Stored records

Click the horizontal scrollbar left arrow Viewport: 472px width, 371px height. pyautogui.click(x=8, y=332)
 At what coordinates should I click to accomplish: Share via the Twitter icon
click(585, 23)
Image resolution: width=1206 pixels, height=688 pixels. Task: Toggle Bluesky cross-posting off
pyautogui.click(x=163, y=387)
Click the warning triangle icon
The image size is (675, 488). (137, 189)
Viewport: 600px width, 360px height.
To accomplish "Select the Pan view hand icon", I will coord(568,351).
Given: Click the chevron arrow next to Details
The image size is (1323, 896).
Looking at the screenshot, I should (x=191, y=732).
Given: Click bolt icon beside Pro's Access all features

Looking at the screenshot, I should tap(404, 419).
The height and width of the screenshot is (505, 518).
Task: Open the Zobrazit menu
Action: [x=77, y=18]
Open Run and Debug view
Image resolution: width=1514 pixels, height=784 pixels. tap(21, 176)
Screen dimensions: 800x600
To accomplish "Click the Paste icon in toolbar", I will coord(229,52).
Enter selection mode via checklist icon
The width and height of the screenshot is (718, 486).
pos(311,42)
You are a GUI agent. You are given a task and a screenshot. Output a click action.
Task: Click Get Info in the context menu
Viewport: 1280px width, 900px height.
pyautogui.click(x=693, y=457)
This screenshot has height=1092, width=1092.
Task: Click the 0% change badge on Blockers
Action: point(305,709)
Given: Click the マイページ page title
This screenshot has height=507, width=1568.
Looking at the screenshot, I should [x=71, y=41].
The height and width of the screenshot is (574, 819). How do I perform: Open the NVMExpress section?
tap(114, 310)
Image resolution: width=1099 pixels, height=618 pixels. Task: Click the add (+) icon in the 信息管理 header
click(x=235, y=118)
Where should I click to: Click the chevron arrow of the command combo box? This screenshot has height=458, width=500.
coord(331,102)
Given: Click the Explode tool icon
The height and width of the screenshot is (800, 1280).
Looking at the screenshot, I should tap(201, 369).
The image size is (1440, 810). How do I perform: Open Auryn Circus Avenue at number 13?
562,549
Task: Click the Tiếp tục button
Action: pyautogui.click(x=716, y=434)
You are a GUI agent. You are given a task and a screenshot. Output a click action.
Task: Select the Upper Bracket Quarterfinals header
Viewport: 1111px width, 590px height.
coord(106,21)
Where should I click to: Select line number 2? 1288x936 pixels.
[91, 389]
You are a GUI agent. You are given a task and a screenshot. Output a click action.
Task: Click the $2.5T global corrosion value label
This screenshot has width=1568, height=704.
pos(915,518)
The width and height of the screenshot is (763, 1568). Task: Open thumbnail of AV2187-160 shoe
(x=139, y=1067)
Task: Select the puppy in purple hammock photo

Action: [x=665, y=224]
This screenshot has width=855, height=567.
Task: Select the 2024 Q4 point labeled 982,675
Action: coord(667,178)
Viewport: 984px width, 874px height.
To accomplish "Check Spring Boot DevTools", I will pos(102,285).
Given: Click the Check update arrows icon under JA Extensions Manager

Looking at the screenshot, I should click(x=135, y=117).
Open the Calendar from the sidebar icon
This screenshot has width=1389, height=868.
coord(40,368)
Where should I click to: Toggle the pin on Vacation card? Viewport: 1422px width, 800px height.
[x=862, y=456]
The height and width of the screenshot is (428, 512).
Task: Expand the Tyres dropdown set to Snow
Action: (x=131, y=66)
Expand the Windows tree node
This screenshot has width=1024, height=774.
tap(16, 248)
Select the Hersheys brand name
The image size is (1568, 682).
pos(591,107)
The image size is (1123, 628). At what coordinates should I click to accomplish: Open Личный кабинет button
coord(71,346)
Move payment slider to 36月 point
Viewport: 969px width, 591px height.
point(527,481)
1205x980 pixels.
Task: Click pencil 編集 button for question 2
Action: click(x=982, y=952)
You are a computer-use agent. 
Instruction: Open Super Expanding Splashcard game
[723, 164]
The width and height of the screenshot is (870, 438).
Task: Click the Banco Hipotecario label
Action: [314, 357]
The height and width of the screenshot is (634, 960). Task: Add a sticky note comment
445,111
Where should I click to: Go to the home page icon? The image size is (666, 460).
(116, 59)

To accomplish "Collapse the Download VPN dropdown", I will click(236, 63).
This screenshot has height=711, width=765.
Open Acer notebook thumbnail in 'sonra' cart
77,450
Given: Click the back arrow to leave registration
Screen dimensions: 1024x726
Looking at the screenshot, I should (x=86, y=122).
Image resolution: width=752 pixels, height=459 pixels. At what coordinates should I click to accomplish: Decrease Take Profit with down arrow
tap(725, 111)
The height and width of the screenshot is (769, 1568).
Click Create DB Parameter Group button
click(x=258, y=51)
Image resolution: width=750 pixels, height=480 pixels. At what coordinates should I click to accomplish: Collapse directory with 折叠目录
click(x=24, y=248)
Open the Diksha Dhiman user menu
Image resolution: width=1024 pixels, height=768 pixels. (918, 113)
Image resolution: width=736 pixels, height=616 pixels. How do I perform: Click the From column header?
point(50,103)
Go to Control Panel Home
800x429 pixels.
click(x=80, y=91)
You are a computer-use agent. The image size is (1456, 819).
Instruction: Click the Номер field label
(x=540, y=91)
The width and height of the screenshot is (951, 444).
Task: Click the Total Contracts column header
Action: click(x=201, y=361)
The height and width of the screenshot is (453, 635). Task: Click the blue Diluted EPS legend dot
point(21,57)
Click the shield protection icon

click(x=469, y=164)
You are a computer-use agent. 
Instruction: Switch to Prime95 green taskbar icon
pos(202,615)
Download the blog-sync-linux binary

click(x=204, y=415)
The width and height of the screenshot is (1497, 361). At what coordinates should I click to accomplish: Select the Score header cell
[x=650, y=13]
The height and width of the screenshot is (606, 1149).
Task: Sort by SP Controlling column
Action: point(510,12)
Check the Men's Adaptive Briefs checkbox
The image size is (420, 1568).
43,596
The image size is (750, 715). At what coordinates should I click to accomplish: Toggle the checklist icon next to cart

Work to be completed:
Could you transcribe every record above exactly as it appears?

Answer for the task:
Click the horizontal scrollbar left arrow Viewport: 472px width, 371px height. pyautogui.click(x=8, y=332)
 At what coordinates should I click to accomplish: Share via the Twitter icon
click(585, 23)
Image resolution: width=1206 pixels, height=688 pixels. Task: Toggle Bluesky cross-posting off
pyautogui.click(x=163, y=387)
Click the warning triangle icon
The image size is (675, 488). (137, 189)
Viewport: 600px width, 360px height.
To accomplish "Select the Pan view hand icon", I will coord(568,351).
Given: Click the chevron arrow next to Details
The image size is (1323, 896).
Looking at the screenshot, I should (x=191, y=732).
Given: Click bolt icon beside Pro's Access all features

Looking at the screenshot, I should tap(404, 419).
The height and width of the screenshot is (505, 518).
Task: Open the Zobrazit menu
Action: [x=77, y=18]
Open Run and Debug view
Image resolution: width=1514 pixels, height=784 pixels. tap(21, 176)
Screen dimensions: 800x600
To accomplish "Click the Paste icon in toolbar", I will coord(229,52).
Enter selection mode via checklist icon
The width and height of the screenshot is (718, 486).
pos(311,42)
You are a GUI agent. You are given a task and a screenshot. Output a click action.
Task: Click Get Info in the context menu
Viewport: 1280px width, 900px height.
pyautogui.click(x=693, y=457)
This screenshot has height=1092, width=1092.
Task: Click the 0% change badge on Blockers
Action: point(305,709)
Given: Click the マイページ page title
This screenshot has height=507, width=1568.
Looking at the screenshot, I should [x=71, y=41].
The height and width of the screenshot is (574, 819). How do I perform: Open the NVMExpress section?
tap(114, 310)
Image resolution: width=1099 pixels, height=618 pixels. Task: Click the add (+) icon in the 信息管理 header
click(x=235, y=118)
Where should I click to: Click the chevron arrow of the command combo box? This screenshot has height=458, width=500.
coord(331,102)
Given: Click the Explode tool icon
The height and width of the screenshot is (800, 1280).
Looking at the screenshot, I should tap(201, 369).
The image size is (1440, 810). How do I perform: Open Auryn Circus Avenue at number 13?
562,549
Task: Click the Tiếp tục button
Action: pyautogui.click(x=716, y=434)
You are a GUI agent. You are given a task and a screenshot. Output a click action.
Task: Select the Upper Bracket Quarterfinals header
Viewport: 1111px width, 590px height.
coord(106,21)
Where should I click to: Select line number 2? 1288x936 pixels.
[91, 389]
You are a GUI agent. You are given a task and a screenshot. Output a click action.
Task: Click the $2.5T global corrosion value label
This screenshot has width=1568, height=704.
pos(915,518)
The width and height of the screenshot is (763, 1568). Task: Open thumbnail of AV2187-160 shoe
(x=139, y=1067)
Task: Select the puppy in purple hammock photo

Action: [x=665, y=224]
This screenshot has width=855, height=567.
Task: Select the 2024 Q4 point labeled 982,675
Action: coord(667,178)
Viewport: 984px width, 874px height.
To accomplish "Check Spring Boot DevTools", I will pos(102,285).
Given: Click the Check update arrows icon under JA Extensions Manager

Looking at the screenshot, I should click(x=135, y=117).
Open the Calendar from the sidebar icon
This screenshot has width=1389, height=868.
coord(40,368)
Where should I click to: Toggle the pin on Vacation card? Viewport: 1422px width, 800px height.
[x=862, y=456]
The height and width of the screenshot is (428, 512).
Task: Expand the Tyres dropdown set to Snow
Action: (x=131, y=66)
Expand the Windows tree node
This screenshot has width=1024, height=774.
tap(16, 248)
Select the Hersheys brand name
The image size is (1568, 682).
pos(591,107)
The image size is (1123, 628). At what coordinates should I click to accomplish: Open Личный кабинет button
coord(71,346)
Move payment slider to 36月 point
Viewport: 969px width, 591px height.
point(527,481)
1205x980 pixels.
Task: Click pencil 編集 button for question 2
Action: click(x=982, y=952)
You are a computer-use agent. 
Instruction: Open Super Expanding Splashcard game
[723, 164]
The width and height of the screenshot is (870, 438).
Task: Click the Banco Hipotecario label
Action: [314, 357]
The height and width of the screenshot is (634, 960). Task: Add a sticky note comment
445,111
Where should I click to: Go to the home page icon? The image size is (666, 460).
(116, 59)

To accomplish "Collapse the Download VPN dropdown", I will click(236, 63).
This screenshot has height=711, width=765.
Open Acer notebook thumbnail in 'sonra' cart
77,450
Given: Click the back arrow to leave registration
Screen dimensions: 1024x726
Looking at the screenshot, I should (x=86, y=122).
Image resolution: width=752 pixels, height=459 pixels. At what coordinates should I click to accomplish: Decrease Take Profit with down arrow
tap(725, 111)
The height and width of the screenshot is (769, 1568).
Click Create DB Parameter Group button
click(x=258, y=51)
Image resolution: width=750 pixels, height=480 pixels. At what coordinates should I click to accomplish: Collapse directory with 折叠目录
click(x=24, y=248)
Open the Diksha Dhiman user menu
Image resolution: width=1024 pixels, height=768 pixels. (918, 113)
Image resolution: width=736 pixels, height=616 pixels. How do I perform: Click the From column header?
point(50,103)
Go to Control Panel Home
800x429 pixels.
click(x=80, y=91)
You are a computer-use agent. The image size is (1456, 819).
Instruction: Click the Номер field label
(x=540, y=91)
The width and height of the screenshot is (951, 444).
Task: Click the Total Contracts column header
Action: click(x=201, y=361)
The height and width of the screenshot is (453, 635). Task: Click the blue Diluted EPS legend dot
point(21,57)
Click the shield protection icon

click(x=469, y=164)
You are a computer-use agent. 
Instruction: Switch to Prime95 green taskbar icon
pos(202,615)
Download the blog-sync-linux binary

click(x=204, y=415)
The width and height of the screenshot is (1497, 361). At what coordinates should I click to accomplish: Select the Score header cell
[x=650, y=13]
The height and width of the screenshot is (606, 1149).
Task: Sort by SP Controlling column
Action: point(510,12)
Check the Men's Adaptive Briefs checkbox
The image size is (420, 1568).
43,596
The image size is (750, 715). At what coordinates should I click to accomplish: Toggle the checklist icon next to cart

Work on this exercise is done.